The MDEQ sent this statement:
“As a government agency, the department’s decision-making abilities on permit applications are based solely on the criteria established by law, without respect to any outside influences like donations, political or otherwise.”
In addition to saying its pumping does not harm the surrounding land and waterways, Nestle has consistently discussed its pride in improving the local economy in areas where it maintain operations.
For this report, Natural Resource Manager for Ice Mountain Arlene Vincent-Anderson sent the following email statement:
“We are proud that we have been operating sustainably in Michigan for 15 years. We’re also proud of our positive economic contributions the state, including 270 full time employees (90 percent of them live locally), over $19 million in annual payroll, $1.3 million in annual taxes and over $267M in capital investment in Mecosta / Osceola counties since our operations began.

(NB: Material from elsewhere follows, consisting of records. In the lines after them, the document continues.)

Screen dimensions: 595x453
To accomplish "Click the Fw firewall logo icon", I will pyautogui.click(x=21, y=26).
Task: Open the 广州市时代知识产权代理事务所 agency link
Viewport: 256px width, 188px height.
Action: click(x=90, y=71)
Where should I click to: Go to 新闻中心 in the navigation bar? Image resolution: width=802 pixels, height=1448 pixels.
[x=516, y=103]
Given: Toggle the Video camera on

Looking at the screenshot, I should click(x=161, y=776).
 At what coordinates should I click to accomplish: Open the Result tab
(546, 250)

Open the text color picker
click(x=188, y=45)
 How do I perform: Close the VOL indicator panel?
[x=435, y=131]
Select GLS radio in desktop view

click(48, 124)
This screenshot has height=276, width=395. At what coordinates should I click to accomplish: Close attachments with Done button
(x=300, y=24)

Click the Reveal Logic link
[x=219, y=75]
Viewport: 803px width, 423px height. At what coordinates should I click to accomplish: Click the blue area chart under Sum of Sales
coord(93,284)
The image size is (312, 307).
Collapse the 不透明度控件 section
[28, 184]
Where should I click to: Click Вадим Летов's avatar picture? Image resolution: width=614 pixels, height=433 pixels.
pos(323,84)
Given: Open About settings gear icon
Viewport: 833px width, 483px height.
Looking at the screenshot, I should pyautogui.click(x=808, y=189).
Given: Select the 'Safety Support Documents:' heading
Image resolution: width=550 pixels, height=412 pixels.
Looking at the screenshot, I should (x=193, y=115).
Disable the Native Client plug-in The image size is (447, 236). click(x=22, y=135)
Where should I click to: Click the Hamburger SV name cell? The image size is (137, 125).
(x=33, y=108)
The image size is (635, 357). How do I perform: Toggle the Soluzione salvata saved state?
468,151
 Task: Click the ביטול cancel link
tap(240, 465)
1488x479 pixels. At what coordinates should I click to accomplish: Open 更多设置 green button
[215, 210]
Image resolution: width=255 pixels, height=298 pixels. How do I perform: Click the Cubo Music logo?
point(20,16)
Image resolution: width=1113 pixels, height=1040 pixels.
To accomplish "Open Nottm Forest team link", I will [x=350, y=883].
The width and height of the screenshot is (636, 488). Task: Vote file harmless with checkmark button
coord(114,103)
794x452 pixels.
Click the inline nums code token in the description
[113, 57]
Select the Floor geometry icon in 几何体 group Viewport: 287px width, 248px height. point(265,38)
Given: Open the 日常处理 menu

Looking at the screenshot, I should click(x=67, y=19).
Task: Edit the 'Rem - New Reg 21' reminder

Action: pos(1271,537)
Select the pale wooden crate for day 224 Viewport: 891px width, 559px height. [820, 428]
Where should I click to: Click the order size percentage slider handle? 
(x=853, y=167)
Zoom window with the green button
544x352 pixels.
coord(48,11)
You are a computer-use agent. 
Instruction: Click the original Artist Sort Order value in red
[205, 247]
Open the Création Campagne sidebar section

“We are a clean industry that leads in environmental stewardship. We are looked to as experts when there are environmental concerns in the area. We are always open to working with the local authorities to find additional ways we can further our relationships and continue bringing benefits to the local area.”
“According to Ice Mountain paperwork passed out at the MDEQ’s April public hearing, 90 percent of the local employees actually live within 45 miles on Stanwood. Fifty-one live near Osceola Township and Evart.
“The paperwork also states “We believe corporate responsibility is more than just good business. It’s a bond we share with the communities in which we live and serve.”